Body-Worn Cameras:

Building a Secure and Manageable Program for Law Enforcement


TIME:      8:15 AM - 4:40 PM


Event Agenda:

Speakers to be updated as confirmed. 

8:15 AM - 9:00 AM: Continental Breakfast & Registration    

9:00 AM - 9:05 AM: Introductions

Speaker: James Burch, Vice President for Strategic Initiatives, Police Foundation

9:05 AM - 9:15 AM: Welcoming Remarks

Speaker: Vincent Talucci, Executive Director, International Association of Chiefs of Police    

9:15 AM - 9:45 AM: Opening Keynote

This keynote will examine the current state of body-worn camera deployments in the United States, including key concerns, challenges, and solutions. This keynote will also look at organizations such as the Major Cities Chiefs Police Association are doing to aid their members as they deploy body-worn camera programs.

Speaker: Chief J. Thomas Manger, President, Major Cities Chiefs Police Association; Chief of Police, Montgomery County Police Department

9:45 AM - 10:05 AM: Presentation: Survey Results

Speaker: Charles DeWitt, Legislative and Policy Advisor, Major Cities Chiefs Police Association 

10:05 AM - 10:55 AM: Panel Discussion One: Changing the Way Law Enforcement Does Business  

The deployment of body-worn cameras is part of a larger shift in law enforcement community relations. In an effort to enhance transparency of operations and to ensure accountability, agencies are adopting body-worn cameras to document police/citizen interactions. Research suggests that body-worn cameras have a positive influence on the behavior of both officers and citizens, reducing the number of instances where officers use force, as well as the number of complaints that citizens file. Body-worn cameras, however, are only a tool to support more strategic changes in the nature of policing, including broader community engagement and training in critical incident de-escalation.
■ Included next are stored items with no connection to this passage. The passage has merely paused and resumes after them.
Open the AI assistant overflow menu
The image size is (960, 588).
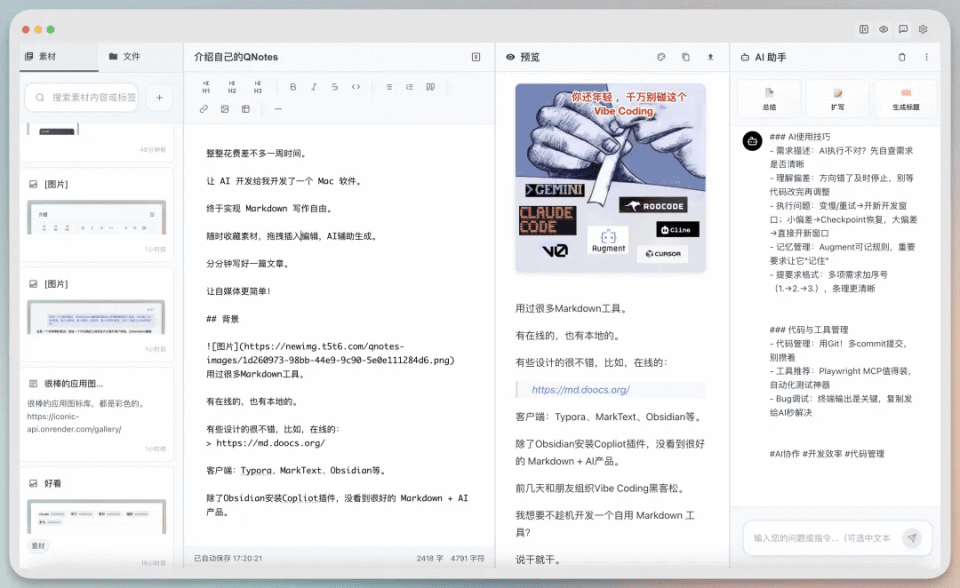coord(927,57)
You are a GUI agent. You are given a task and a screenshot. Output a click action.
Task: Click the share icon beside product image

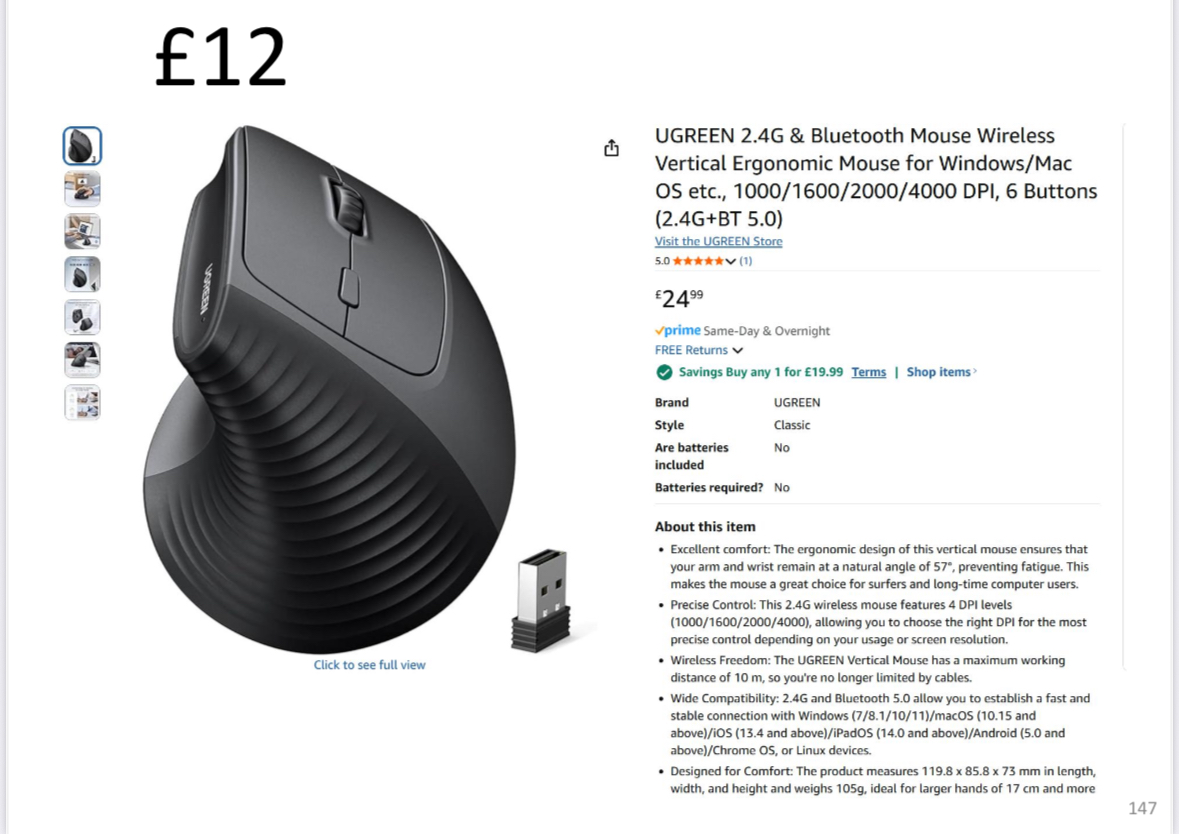[611, 148]
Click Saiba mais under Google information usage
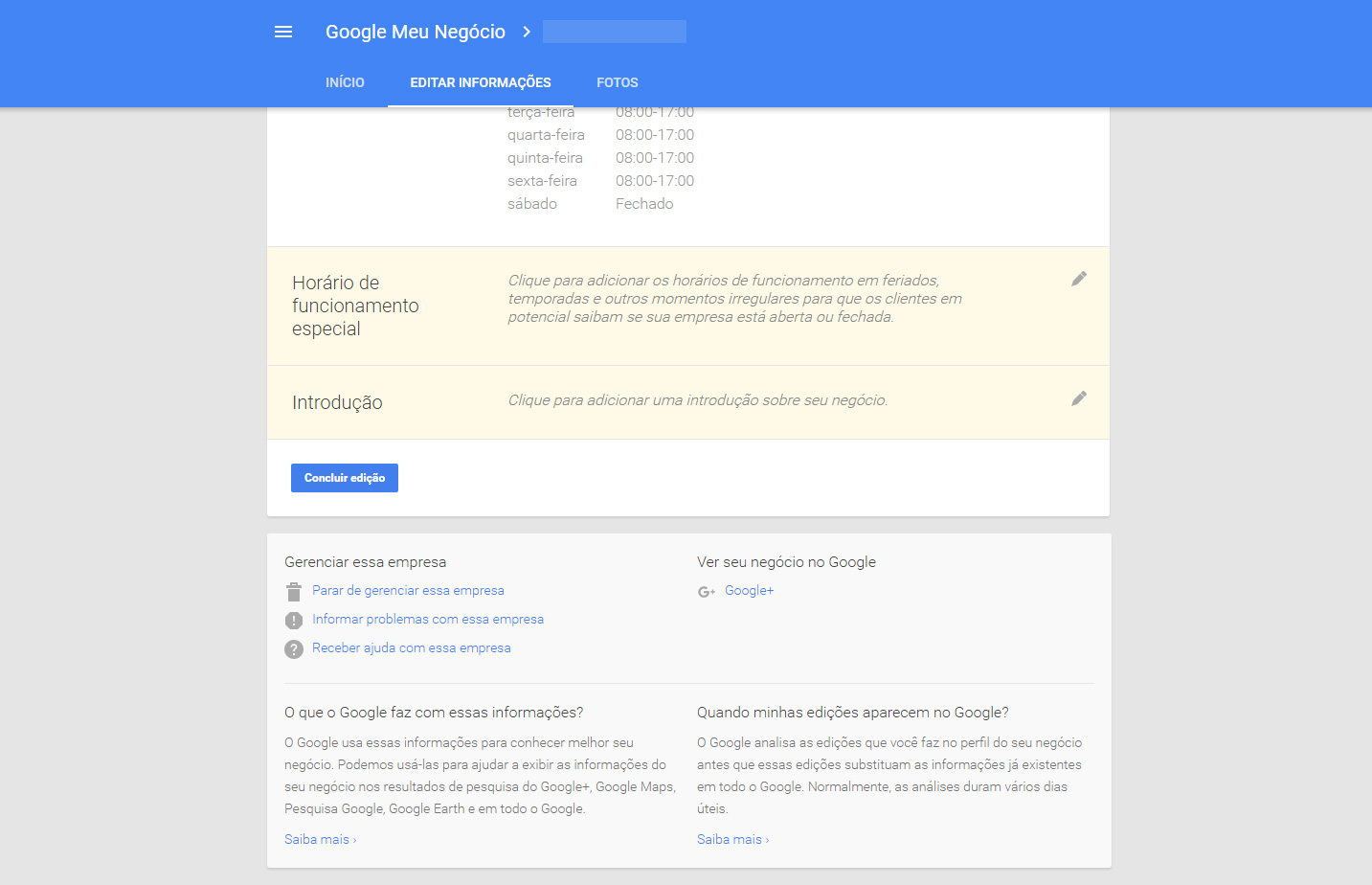Image resolution: width=1372 pixels, height=885 pixels. click(320, 840)
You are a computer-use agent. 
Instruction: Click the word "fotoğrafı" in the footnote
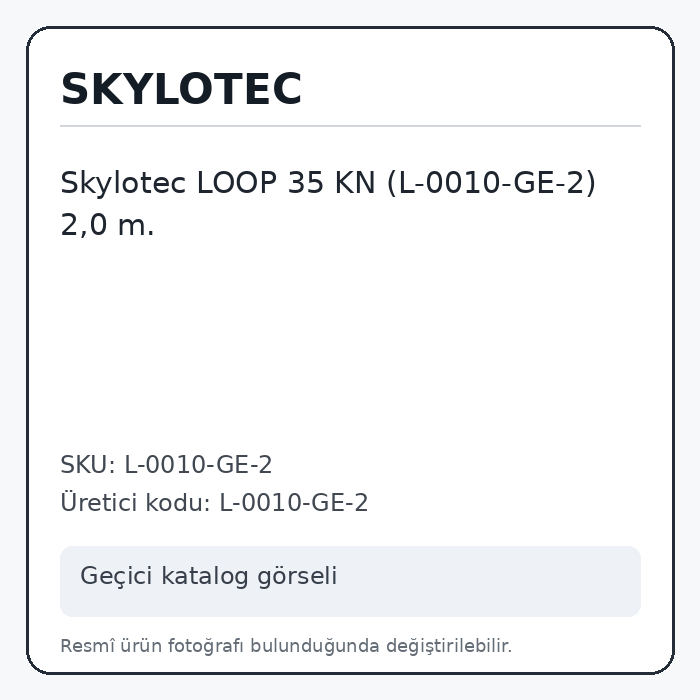tap(205, 646)
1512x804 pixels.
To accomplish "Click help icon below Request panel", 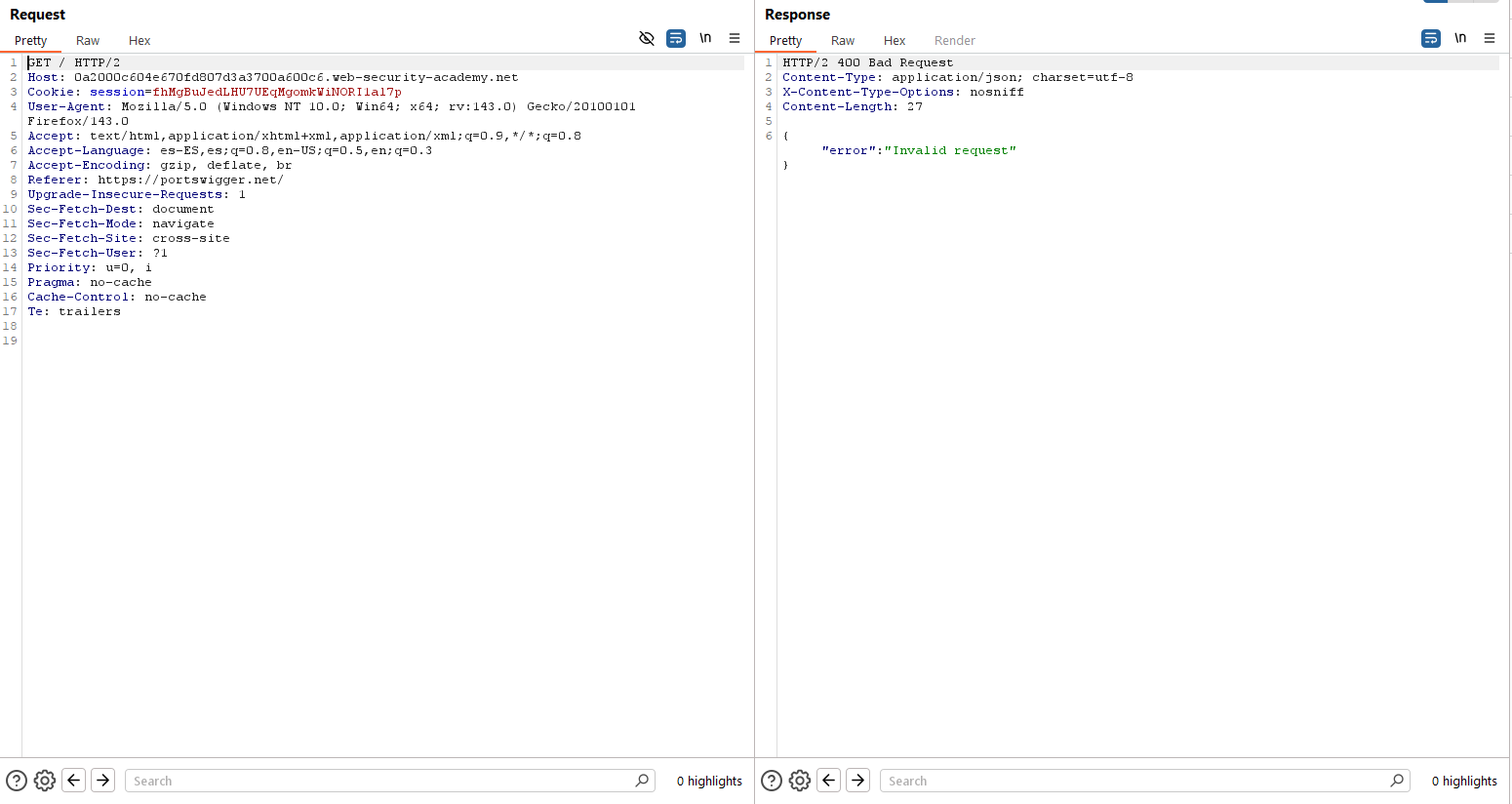I will [x=17, y=781].
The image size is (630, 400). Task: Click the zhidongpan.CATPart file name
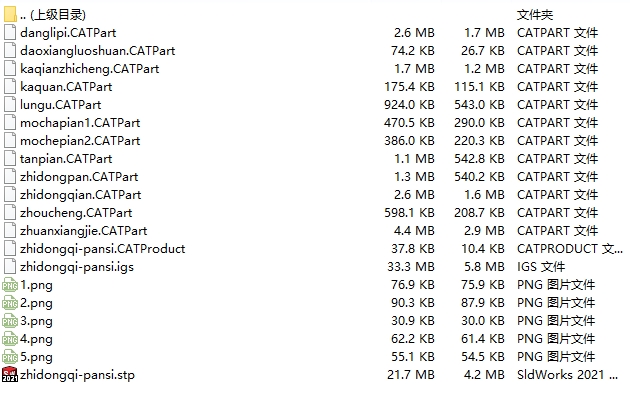[79, 177]
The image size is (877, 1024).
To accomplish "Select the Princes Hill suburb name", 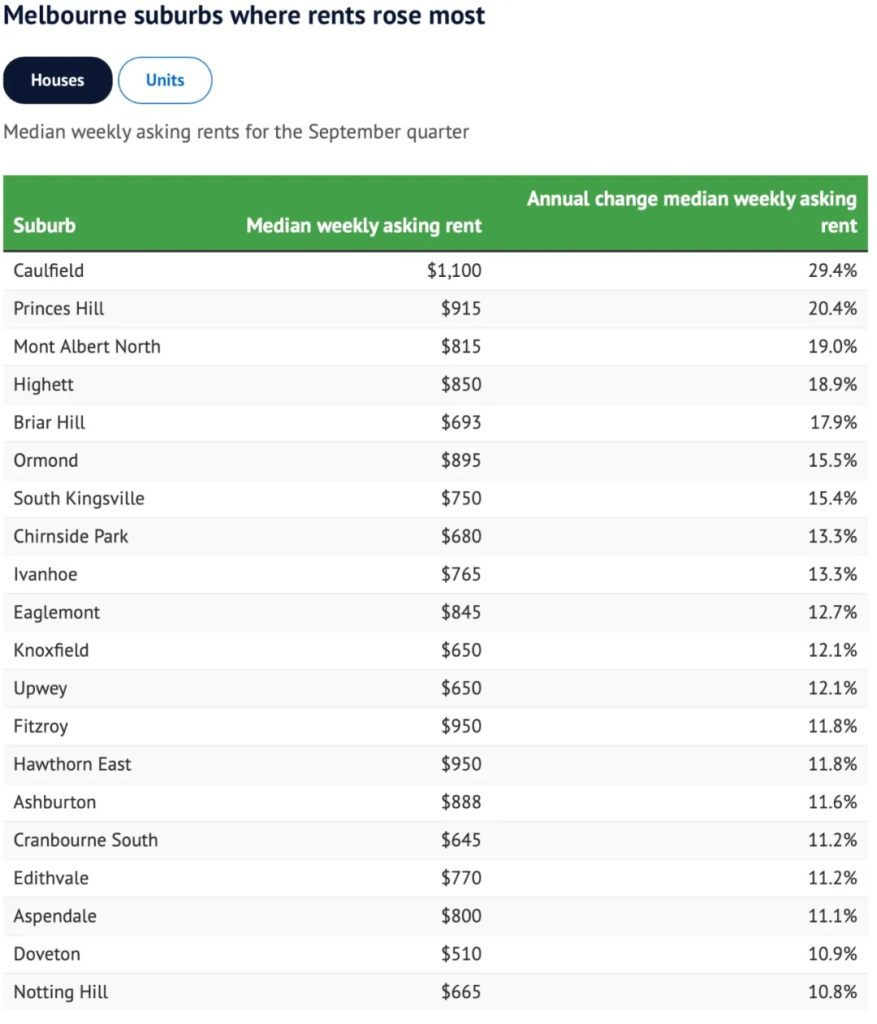I will pyautogui.click(x=59, y=309).
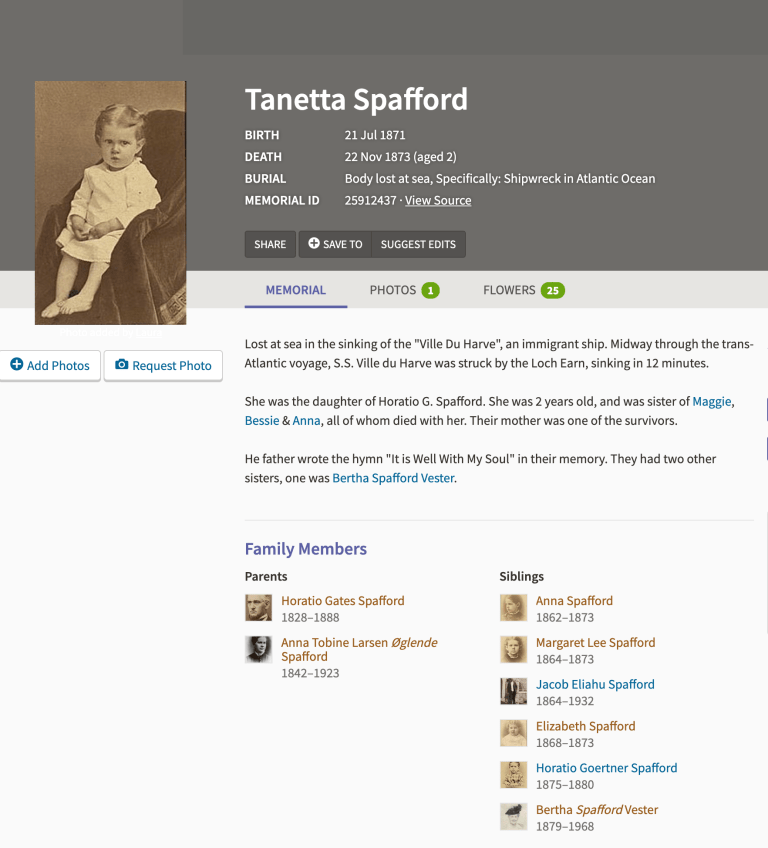This screenshot has height=848, width=768.
Task: Open the View Source link
Action: pyautogui.click(x=438, y=200)
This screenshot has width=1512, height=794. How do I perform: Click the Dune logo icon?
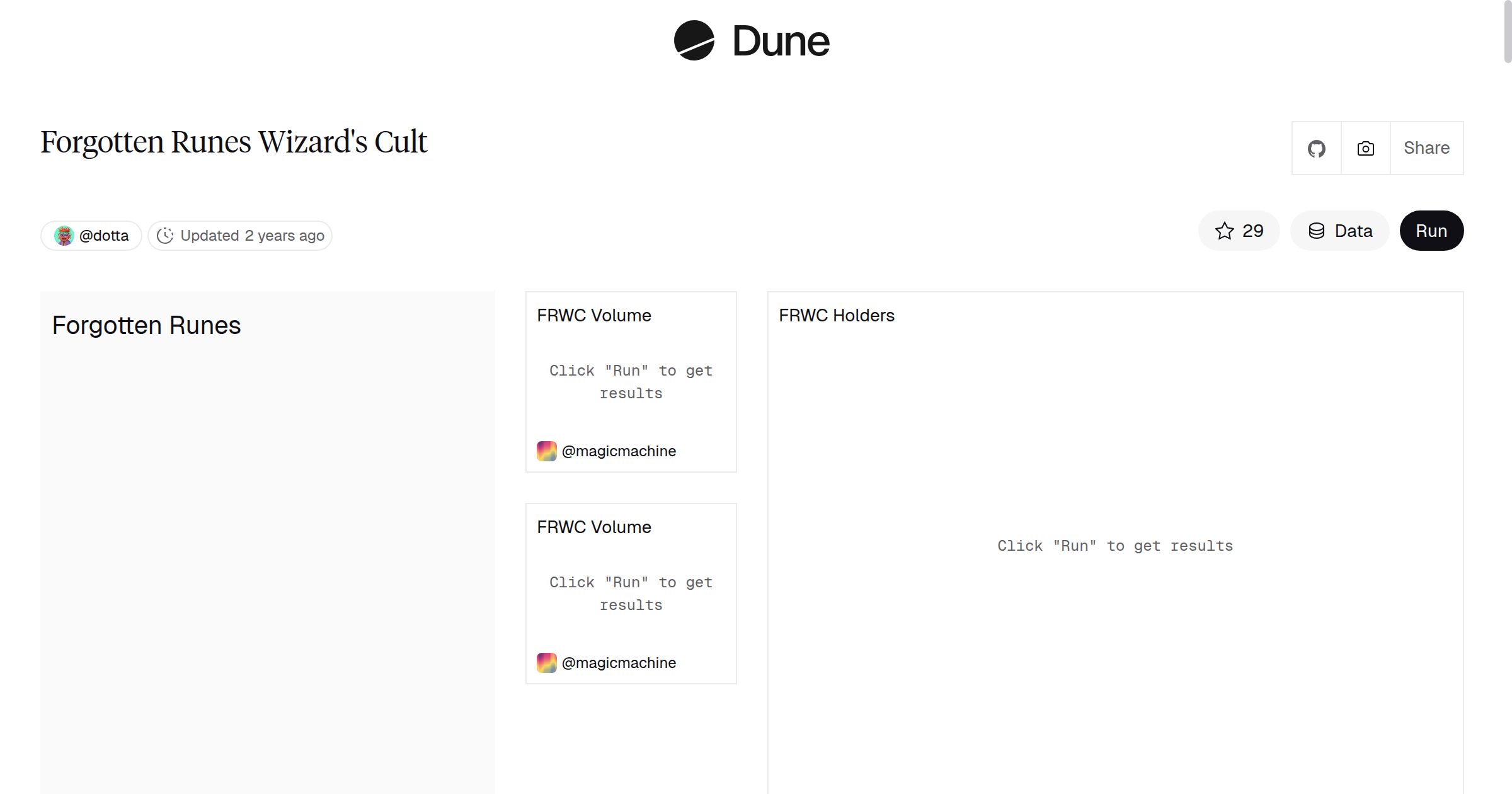[x=694, y=40]
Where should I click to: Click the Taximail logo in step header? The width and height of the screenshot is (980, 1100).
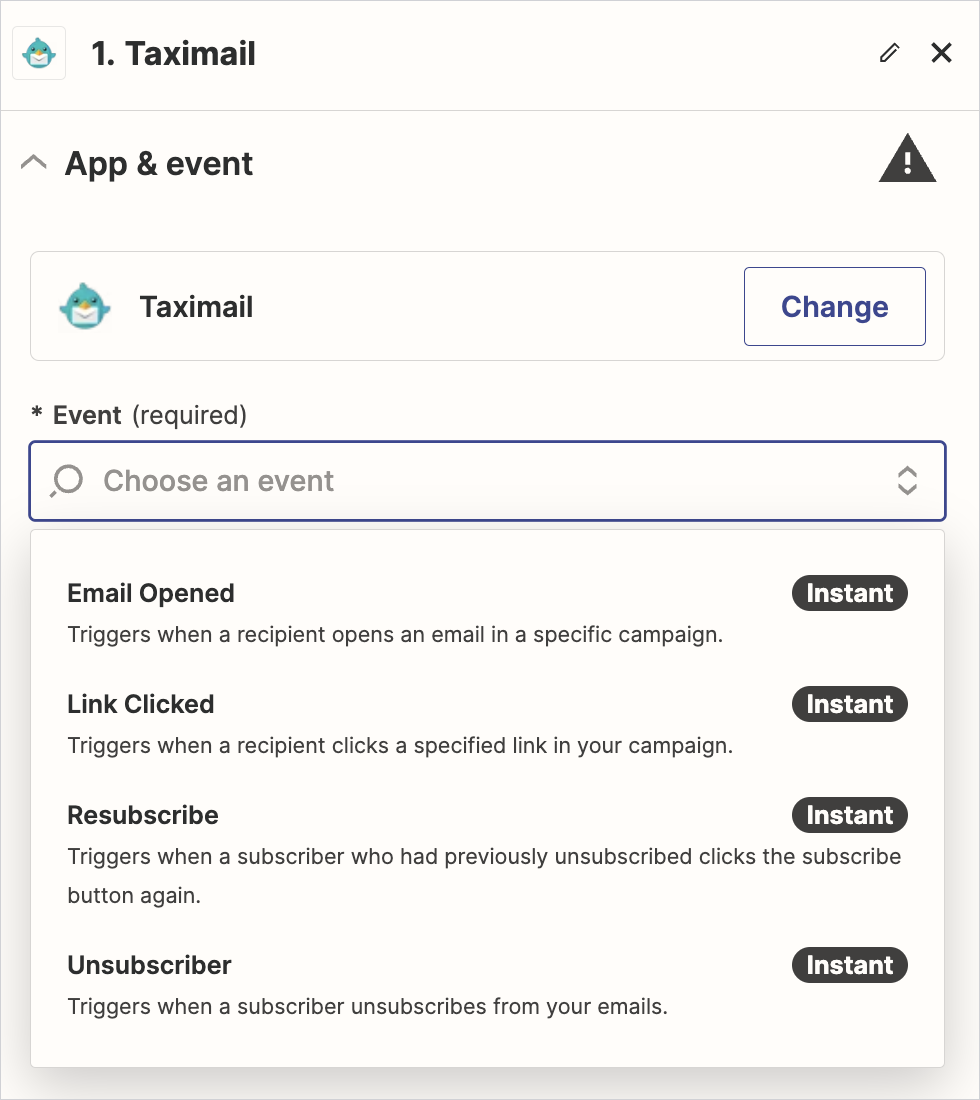[39, 54]
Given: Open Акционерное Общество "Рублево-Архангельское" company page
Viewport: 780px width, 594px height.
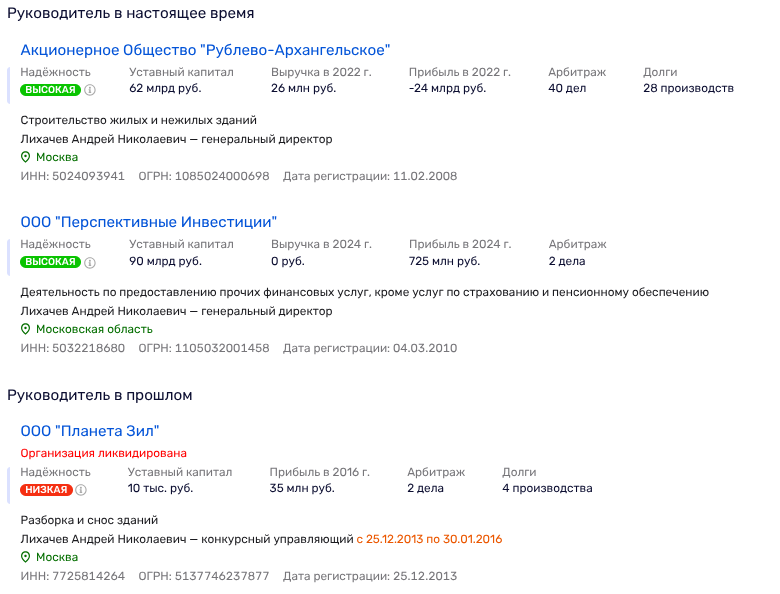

How does the deployment of body-worn cameras and other technologies impact agencies, commanders, supervisors, and line officers? What changes need to be made to accommodate these changes? What can law enforcement agencies do to prepare for these changes?


  • Paul Rosenzweig, former Deputy Assistant Secretary for Policy, U.S. Department of Homeland Security (facilitator)
  • Jim Baker, Director, Law Enforcement Operations and Support, International Association of Chiefs of Police
  • Dr. Chris Koper, Associate Professor in the Department of Criminology, Law and Society, George Mason University
  • Eddie Reyes, Deputy Chief of Police, Alexandria Police Department
  • Corey Stoughton, Senior Counsel, Civil Rights Division, Department of Justice

10:55 AM - 11:05 AM: Break

11:05 AM - 11:55 AM: Panel Discussion Two: Privacy and Victim Rights 

Enhancing transparency of operations and holding police accountable for their actions are two of the principal reasons law enforcement agencies are adopting body-worn cameras. Police body-worn cameras, however, are also likely to capture citizens in difficult and emotionally charged situations, in vulnerable and embarrassing circumstances, and in private and personal settings. Videos may also capture images of children, innocent family members, and witnesses only indirectly involved in the incident.  Recording video in virtually every encounter between police and the public raises profound privacy implications that need to be weighed with broader program objectives. How do agencies balance growing public demands for greater transparency with respecting the privacy rights of victims, children and vulnerable populations? Should body-worn video be subject to the same Freedom of Information Act (FOIA) requests as other official documents? How should agencies ensure the security and integrity of BWC videos? 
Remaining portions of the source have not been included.